* TEXT SHOWN *
· · · · · · ·

How to avoid a £45K medical bill
We tend to avoid giving it too much thought before jetting off on our trip, but a nasty bug, a broken bone, or something worse could cost you an ambulance load of cash if you’re not prepared.
Falling ill or getting injured is bad enough on home turf, but in a foreign county where you may not speak the lingo and everything seems unfamiliar, it can be far more daunting – and way more costly.
So it’s essential to know what to do in the event of a medical crisis whilst abroad, not only to get you immediate access to emergency healthcare, but to potentially to save you thousands of pounds too.
1. Get Travel and Health Insurance
This is an absolute must, but one that surprisingly 20% risk going without to try and save a few extra pennies. However, if you do get ill or injured, your scrimping could turn out to be a very false economy; an emergency abroad can be extremely expensive. Here are the costs of air ambulance in various countries:
£35,000-45,000 – air ambulance from USA’s East coast
£12,000-16,000 – air ambulance from the Canary Islands
£15,000-20,000 – scheduled flight, stretcher and doctor escort from Australia
Be sure your policy covers:
• Medical and health cover for an injury or sudden illness abroad
• 24 hour emergency service and assistance
• Cover for lost and stolen possessions
• Holiday cancellation cover
• Extra cover for activities you may partake in such as skiing, jet skiing, paragliding, bungee jumping and scuba diving
For more detailed information, read Skyscanner’s travel insurance guide.
2. In Europe get an EHIC – European Health Insurance Card
Replacing the old E111 form, get the EHIC before you travel as it gives you rights to healthcare during a temporary visit to the EEA. All UK residents over the age of 16 are entitled to his card.

· · · · · · ·

Stored records
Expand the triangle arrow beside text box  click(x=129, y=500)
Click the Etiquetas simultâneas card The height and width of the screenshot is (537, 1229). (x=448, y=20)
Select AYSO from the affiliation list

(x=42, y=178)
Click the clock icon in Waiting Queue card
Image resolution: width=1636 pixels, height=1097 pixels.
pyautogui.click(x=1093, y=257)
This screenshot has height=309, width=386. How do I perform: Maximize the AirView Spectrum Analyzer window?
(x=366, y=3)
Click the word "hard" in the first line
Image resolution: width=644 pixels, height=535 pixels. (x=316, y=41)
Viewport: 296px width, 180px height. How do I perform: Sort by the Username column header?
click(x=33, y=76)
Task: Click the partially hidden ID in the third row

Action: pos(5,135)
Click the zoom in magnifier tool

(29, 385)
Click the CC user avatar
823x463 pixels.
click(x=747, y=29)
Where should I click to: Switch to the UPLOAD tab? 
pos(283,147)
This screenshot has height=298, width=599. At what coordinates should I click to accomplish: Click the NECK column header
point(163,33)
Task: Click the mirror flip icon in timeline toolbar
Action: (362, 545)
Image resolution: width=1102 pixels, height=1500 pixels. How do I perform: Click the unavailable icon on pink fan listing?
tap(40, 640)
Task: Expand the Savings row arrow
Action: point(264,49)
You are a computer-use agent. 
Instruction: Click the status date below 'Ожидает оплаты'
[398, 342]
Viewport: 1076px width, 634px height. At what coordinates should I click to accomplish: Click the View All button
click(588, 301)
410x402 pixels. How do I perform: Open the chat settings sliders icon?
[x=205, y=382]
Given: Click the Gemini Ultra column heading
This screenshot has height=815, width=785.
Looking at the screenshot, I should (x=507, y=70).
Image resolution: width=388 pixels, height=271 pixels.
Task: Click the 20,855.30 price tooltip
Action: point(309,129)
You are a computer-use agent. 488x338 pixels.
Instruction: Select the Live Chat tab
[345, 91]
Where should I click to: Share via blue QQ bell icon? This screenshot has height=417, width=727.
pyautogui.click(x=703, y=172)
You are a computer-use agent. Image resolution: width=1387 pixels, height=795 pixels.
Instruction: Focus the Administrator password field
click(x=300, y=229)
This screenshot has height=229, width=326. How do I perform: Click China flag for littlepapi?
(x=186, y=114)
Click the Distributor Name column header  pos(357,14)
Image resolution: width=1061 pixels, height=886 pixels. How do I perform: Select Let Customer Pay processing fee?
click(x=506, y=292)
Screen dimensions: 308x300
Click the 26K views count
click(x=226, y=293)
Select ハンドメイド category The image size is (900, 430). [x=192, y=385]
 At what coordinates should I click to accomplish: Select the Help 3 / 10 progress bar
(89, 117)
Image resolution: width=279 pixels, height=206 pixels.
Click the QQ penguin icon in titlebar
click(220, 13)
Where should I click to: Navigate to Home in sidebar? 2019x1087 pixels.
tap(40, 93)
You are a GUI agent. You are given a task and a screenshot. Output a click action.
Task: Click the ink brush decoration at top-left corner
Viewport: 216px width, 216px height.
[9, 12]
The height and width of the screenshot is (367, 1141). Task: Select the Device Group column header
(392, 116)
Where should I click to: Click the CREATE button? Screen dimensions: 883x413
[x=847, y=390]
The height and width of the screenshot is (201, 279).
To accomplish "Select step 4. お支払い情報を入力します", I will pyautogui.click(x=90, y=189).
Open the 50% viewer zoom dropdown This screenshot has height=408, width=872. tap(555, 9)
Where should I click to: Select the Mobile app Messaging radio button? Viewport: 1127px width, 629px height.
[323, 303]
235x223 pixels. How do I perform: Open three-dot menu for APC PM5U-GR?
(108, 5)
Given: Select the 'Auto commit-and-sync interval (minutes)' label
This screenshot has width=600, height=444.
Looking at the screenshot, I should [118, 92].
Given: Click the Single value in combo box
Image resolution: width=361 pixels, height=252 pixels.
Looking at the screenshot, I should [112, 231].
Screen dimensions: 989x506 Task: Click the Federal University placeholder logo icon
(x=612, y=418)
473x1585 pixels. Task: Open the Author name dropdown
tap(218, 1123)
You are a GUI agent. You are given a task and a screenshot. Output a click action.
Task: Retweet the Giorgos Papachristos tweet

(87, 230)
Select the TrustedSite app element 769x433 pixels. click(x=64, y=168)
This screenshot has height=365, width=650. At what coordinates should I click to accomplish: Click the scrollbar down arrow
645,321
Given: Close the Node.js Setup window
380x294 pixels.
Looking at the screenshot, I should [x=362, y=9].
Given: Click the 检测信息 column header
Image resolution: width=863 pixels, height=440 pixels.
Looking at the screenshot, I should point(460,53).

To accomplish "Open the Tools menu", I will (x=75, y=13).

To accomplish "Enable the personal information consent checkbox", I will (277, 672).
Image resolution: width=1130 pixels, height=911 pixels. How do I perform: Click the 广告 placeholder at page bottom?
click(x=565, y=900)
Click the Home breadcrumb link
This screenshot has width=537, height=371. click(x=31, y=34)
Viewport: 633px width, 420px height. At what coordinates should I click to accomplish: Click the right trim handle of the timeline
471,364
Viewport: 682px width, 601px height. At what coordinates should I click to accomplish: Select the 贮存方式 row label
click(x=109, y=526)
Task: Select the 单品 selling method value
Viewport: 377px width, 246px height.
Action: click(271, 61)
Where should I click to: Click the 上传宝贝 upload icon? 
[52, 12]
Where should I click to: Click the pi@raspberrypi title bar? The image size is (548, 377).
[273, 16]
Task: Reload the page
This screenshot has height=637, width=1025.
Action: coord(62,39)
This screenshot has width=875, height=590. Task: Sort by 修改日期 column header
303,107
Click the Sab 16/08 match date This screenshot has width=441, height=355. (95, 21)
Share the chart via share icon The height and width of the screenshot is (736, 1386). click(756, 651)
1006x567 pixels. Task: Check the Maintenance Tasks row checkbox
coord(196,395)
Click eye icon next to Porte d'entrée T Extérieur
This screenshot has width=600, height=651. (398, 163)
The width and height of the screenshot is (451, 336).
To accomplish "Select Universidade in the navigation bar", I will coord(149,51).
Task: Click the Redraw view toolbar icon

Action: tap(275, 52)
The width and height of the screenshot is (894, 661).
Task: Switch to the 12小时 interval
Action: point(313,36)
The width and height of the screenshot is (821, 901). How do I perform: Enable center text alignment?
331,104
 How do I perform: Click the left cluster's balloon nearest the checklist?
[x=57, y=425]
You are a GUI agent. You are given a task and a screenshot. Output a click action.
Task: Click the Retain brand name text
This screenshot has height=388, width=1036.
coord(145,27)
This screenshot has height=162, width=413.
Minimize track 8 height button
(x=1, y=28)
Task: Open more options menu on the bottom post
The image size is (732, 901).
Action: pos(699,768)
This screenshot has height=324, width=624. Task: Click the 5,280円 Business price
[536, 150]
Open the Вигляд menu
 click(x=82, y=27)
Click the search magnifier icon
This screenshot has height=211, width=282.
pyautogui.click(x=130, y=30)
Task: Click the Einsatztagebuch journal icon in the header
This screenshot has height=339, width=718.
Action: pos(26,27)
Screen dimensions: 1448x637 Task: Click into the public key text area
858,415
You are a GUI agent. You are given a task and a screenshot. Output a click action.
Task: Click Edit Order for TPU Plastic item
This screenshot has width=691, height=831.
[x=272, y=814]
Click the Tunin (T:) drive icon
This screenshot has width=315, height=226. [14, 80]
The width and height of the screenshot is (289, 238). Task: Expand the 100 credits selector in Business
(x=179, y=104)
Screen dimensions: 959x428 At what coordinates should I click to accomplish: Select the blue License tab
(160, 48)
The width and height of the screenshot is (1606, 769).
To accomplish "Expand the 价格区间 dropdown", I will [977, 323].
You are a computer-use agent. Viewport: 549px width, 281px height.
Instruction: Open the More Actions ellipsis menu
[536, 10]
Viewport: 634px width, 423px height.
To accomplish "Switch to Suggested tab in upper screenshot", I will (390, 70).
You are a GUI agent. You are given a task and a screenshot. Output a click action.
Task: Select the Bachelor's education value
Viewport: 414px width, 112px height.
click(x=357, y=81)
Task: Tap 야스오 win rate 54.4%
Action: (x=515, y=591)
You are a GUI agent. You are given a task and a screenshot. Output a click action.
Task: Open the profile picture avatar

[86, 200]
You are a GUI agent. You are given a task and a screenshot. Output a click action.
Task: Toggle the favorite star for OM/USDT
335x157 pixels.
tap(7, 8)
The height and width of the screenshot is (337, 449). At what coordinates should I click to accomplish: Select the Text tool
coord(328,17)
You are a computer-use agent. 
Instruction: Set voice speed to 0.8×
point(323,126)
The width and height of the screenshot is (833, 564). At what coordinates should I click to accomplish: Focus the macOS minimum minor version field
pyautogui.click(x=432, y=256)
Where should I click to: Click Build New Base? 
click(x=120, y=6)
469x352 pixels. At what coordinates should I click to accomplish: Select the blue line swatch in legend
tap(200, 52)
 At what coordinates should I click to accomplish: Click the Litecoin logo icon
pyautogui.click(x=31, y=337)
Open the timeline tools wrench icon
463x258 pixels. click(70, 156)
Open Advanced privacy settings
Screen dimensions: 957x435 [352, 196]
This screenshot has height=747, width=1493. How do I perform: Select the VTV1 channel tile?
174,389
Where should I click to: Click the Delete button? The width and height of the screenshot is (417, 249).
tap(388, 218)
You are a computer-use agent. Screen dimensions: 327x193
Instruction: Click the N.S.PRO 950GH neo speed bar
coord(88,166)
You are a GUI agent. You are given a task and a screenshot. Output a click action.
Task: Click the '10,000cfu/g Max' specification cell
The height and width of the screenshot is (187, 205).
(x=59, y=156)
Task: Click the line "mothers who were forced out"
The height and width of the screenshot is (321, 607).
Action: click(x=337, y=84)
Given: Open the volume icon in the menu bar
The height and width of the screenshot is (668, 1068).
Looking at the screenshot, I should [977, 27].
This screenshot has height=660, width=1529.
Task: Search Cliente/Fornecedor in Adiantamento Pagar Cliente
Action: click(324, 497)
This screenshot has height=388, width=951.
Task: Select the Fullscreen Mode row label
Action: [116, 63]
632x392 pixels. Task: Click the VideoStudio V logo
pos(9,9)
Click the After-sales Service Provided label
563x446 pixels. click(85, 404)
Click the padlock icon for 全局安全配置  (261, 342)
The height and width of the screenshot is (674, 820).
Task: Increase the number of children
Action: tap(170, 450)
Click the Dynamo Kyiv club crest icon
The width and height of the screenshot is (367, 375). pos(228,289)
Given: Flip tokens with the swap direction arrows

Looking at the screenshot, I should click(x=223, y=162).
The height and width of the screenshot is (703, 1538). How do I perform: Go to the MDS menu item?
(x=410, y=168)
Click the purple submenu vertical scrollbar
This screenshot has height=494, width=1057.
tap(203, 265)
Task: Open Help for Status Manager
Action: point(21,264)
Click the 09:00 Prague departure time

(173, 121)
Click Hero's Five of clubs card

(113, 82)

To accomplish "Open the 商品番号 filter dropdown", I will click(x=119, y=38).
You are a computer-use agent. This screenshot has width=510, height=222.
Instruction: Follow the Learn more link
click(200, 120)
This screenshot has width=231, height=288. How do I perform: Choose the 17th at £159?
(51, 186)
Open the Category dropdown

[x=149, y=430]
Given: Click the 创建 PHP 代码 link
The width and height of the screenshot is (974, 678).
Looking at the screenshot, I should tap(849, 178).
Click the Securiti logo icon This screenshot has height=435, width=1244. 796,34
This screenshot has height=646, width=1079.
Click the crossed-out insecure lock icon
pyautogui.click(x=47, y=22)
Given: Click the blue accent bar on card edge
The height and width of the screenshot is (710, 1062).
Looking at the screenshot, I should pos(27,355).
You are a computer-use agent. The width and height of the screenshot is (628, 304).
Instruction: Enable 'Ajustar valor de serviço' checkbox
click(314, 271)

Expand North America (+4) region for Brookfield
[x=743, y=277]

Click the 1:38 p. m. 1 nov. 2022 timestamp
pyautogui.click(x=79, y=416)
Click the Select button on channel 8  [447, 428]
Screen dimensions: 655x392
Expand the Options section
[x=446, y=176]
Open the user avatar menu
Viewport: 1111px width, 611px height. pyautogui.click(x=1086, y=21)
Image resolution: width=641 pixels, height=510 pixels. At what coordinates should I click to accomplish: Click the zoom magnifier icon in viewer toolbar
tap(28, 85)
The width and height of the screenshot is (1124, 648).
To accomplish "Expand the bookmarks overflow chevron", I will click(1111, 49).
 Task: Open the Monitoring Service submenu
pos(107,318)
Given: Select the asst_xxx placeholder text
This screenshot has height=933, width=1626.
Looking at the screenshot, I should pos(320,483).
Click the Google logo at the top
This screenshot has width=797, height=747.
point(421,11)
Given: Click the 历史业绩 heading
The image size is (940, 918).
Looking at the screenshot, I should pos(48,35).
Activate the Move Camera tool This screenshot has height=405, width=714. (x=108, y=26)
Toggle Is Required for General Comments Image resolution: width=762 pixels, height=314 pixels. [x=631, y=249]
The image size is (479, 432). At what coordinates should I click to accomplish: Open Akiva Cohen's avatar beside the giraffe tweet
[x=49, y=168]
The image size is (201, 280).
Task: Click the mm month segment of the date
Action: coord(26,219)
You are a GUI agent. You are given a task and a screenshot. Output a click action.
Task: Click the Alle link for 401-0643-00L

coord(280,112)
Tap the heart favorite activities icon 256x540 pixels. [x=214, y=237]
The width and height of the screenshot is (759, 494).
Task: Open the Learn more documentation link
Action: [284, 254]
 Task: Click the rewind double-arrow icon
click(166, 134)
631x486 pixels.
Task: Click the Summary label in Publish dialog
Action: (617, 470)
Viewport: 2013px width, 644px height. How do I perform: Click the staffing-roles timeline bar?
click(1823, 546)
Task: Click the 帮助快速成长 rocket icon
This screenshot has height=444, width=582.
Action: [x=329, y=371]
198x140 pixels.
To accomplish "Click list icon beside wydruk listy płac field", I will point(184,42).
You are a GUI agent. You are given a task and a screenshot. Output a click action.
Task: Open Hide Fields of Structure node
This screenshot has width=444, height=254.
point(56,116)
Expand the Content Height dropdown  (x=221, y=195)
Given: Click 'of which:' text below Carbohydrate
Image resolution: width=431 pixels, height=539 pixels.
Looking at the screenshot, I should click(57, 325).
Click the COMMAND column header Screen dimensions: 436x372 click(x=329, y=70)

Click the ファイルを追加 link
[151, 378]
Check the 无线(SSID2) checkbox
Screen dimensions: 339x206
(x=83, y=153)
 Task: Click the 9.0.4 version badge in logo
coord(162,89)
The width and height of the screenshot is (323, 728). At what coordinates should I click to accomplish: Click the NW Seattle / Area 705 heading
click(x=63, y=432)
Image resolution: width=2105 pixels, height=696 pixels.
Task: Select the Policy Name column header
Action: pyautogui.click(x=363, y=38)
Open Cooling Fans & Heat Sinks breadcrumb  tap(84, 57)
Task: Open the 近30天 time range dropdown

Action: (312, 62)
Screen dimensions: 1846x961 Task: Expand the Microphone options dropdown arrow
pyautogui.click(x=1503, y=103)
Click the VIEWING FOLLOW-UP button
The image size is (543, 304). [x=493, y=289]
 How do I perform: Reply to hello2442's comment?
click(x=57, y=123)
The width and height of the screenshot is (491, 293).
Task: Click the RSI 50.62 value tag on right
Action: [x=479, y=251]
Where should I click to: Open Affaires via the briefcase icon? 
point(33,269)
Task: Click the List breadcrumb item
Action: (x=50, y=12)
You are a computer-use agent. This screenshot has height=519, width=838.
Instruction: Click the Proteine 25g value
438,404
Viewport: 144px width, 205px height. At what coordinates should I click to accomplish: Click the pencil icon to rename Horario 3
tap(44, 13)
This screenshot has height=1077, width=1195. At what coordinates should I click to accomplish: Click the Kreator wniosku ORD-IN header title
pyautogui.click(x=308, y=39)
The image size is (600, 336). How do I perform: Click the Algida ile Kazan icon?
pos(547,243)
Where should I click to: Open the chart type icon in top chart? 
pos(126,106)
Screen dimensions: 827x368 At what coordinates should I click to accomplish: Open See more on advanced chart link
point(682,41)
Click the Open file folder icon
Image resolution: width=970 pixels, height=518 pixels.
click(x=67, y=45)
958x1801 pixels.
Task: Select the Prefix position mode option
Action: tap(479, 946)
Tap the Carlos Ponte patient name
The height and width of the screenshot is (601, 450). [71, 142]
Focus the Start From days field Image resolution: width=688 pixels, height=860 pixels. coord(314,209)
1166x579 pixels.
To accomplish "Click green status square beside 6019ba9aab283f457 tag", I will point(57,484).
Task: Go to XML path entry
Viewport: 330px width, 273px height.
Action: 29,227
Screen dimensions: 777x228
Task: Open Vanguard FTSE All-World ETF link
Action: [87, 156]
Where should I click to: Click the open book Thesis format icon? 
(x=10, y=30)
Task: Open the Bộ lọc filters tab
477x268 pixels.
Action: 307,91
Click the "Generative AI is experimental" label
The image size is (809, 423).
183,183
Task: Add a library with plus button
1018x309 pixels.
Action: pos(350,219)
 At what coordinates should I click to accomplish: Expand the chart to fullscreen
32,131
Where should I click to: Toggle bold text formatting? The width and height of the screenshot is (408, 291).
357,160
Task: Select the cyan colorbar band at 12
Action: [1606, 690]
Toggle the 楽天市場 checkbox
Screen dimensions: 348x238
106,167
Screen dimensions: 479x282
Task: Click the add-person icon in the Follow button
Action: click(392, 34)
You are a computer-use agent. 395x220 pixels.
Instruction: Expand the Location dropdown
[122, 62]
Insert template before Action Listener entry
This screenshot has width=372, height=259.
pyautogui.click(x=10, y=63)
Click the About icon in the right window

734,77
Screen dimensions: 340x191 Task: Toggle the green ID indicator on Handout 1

· · · · · · ·

* YOUR OBJECTIVE *
Continue the article on avoiding costly medical bills abroad, starting after its last sentence.

* RESPONSE TO THE TASK *
It’s free, and covers you if you have an accident or you suddenly become ill by giving you access to state-provided medical care either free or at a greatly reduced price. Just make sure you carry it with you at all times and note that the EHIC does NOT include repatriation to the UK or private treatment.
Remember that every country’s healthcare system is different, and what is covered on the NHS in the UK, may not be covered for free abroad.
Check the NHS travel advice pages which offer country by country guides of what to expect from each country’s healthcare system and remember that the EHIC is NOT an alternative to travel insurance.
3. Research your destination and come prepared
Can you drink the tap water? Do you need vaccinations or malaria treatments? Visit the NHS’ Fit For Travel site which tells you what you’ll need for every country.
Remember to bring your own supply of medication if you need it, BUT ensure you have documentation to support it and check that it is legal in your destination. Not all mediation that is legal in the UK is permitted in other countries.
Also, pack a small first aid kit to patch up any minor injuries. We recommend the Gelert Travel Pack Kit.
4. Minor illness, injury or dental problems
Your tour operator or hotel should be able to direct you to the nearest hospital or dentist. Depending on where you are, the medical staff may speak English, but if not try to get someone with knowledge of English and the local language to accompany you. Some insurance policies also provide over the phone translators for such situations.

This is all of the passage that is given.